(Source data)
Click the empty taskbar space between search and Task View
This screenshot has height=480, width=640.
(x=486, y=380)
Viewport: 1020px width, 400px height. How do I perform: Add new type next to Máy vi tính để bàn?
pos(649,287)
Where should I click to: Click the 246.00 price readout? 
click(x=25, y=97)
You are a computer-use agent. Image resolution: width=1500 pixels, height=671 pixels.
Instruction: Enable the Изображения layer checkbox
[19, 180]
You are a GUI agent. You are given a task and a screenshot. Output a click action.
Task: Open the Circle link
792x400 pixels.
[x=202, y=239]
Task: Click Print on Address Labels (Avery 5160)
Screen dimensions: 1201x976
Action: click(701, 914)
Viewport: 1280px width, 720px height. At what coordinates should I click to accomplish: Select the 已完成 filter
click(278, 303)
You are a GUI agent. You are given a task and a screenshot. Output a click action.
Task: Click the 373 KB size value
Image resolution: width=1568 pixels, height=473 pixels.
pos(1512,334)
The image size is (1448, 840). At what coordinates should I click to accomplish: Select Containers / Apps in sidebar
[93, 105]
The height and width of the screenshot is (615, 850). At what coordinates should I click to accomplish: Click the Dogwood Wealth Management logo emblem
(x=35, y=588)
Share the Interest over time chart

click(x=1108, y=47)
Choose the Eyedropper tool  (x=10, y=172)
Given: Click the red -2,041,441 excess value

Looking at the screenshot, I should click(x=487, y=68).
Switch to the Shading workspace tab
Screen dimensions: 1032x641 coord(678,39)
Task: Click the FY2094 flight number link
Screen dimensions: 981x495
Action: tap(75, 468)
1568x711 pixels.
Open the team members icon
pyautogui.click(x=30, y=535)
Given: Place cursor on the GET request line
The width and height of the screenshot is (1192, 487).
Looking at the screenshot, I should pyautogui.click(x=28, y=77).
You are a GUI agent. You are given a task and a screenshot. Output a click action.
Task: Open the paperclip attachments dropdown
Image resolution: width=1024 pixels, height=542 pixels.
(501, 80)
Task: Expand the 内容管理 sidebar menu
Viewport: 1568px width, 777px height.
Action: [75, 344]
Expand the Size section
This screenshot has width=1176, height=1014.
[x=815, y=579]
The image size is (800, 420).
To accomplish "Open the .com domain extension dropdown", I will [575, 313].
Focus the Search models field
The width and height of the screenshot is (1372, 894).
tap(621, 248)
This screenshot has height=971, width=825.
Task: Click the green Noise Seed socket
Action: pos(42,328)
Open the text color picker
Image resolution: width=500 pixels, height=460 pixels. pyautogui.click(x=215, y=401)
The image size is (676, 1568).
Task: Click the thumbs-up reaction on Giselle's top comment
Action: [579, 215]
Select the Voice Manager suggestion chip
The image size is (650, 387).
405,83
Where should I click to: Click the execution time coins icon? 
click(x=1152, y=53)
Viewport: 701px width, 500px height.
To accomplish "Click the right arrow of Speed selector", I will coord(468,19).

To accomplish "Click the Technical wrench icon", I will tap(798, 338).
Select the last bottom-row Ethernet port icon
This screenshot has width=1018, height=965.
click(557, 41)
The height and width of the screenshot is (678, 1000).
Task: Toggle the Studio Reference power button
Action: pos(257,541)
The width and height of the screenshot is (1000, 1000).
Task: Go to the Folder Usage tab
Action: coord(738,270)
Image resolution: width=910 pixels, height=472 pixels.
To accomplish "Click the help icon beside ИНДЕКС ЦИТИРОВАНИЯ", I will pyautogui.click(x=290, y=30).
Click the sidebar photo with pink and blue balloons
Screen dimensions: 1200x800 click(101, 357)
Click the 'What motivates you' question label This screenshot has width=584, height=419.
(End Source data)
(Task directions): Copy each entry exactly, leaving every line as it is.

(Solution):
Click the empty taskbar space between search and Task View
This screenshot has height=480, width=640.
(x=486, y=380)
Viewport: 1020px width, 400px height. How do I perform: Add new type next to Máy vi tính để bàn?
pos(649,287)
Where should I click to: Click the 246.00 price readout? 
click(x=25, y=97)
You are a computer-use agent. Image resolution: width=1500 pixels, height=671 pixels.
Instruction: Enable the Изображения layer checkbox
[19, 180]
You are a GUI agent. You are given a task and a screenshot. Output a click action.
Task: Open the Circle link
792x400 pixels.
[x=202, y=239]
Task: Click Print on Address Labels (Avery 5160)
Screen dimensions: 1201x976
Action: click(701, 914)
Viewport: 1280px width, 720px height. At what coordinates should I click to accomplish: Select the 已完成 filter
click(278, 303)
You are a GUI agent. You are given a task and a screenshot. Output a click action.
Task: Click the 373 KB size value
Image resolution: width=1568 pixels, height=473 pixels.
pos(1512,334)
The image size is (1448, 840). At what coordinates should I click to accomplish: Select Containers / Apps in sidebar
[93, 105]
The height and width of the screenshot is (615, 850). At what coordinates should I click to accomplish: Click the Dogwood Wealth Management logo emblem
(x=35, y=588)
Share the Interest over time chart

click(x=1108, y=47)
Choose the Eyedropper tool  (x=10, y=172)
Given: Click the red -2,041,441 excess value

Looking at the screenshot, I should click(x=487, y=68).
Switch to the Shading workspace tab
Screen dimensions: 1032x641 coord(678,39)
Task: Click the FY2094 flight number link
Screen dimensions: 981x495
Action: tap(75, 468)
1568x711 pixels.
Open the team members icon
pyautogui.click(x=30, y=535)
Given: Place cursor on the GET request line
The width and height of the screenshot is (1192, 487).
Looking at the screenshot, I should pyautogui.click(x=28, y=77).
You are a GUI agent. You are given a task and a screenshot. Output a click action.
Task: Open the paperclip attachments dropdown
Image resolution: width=1024 pixels, height=542 pixels.
(501, 80)
Task: Expand the 内容管理 sidebar menu
Viewport: 1568px width, 777px height.
Action: [75, 344]
Expand the Size section
This screenshot has width=1176, height=1014.
[x=815, y=579]
The image size is (800, 420).
To accomplish "Open the .com domain extension dropdown", I will [575, 313].
Focus the Search models field
The width and height of the screenshot is (1372, 894).
tap(621, 248)
This screenshot has height=971, width=825.
Task: Click the green Noise Seed socket
Action: pos(42,328)
Open the text color picker
Image resolution: width=500 pixels, height=460 pixels. pyautogui.click(x=215, y=401)
The image size is (676, 1568).
Task: Click the thumbs-up reaction on Giselle's top comment
Action: [579, 215]
Select the Voice Manager suggestion chip
The image size is (650, 387).
405,83
Where should I click to: Click the execution time coins icon? 
click(x=1152, y=53)
Viewport: 701px width, 500px height.
To accomplish "Click the right arrow of Speed selector", I will coord(468,19).

To accomplish "Click the Technical wrench icon", I will tap(798, 338).
Select the last bottom-row Ethernet port icon
This screenshot has width=1018, height=965.
click(557, 41)
The height and width of the screenshot is (678, 1000).
Task: Toggle the Studio Reference power button
Action: pos(257,541)
The width and height of the screenshot is (1000, 1000).
Task: Go to the Folder Usage tab
Action: coord(738,270)
Image resolution: width=910 pixels, height=472 pixels.
To accomplish "Click the help icon beside ИНДЕКС ЦИТИРОВАНИЯ", I will pyautogui.click(x=290, y=30).
Click the sidebar photo with pink and blue balloons
Screen dimensions: 1200x800 click(101, 357)
Click the 'What motivates you' question label This screenshot has width=584, height=419.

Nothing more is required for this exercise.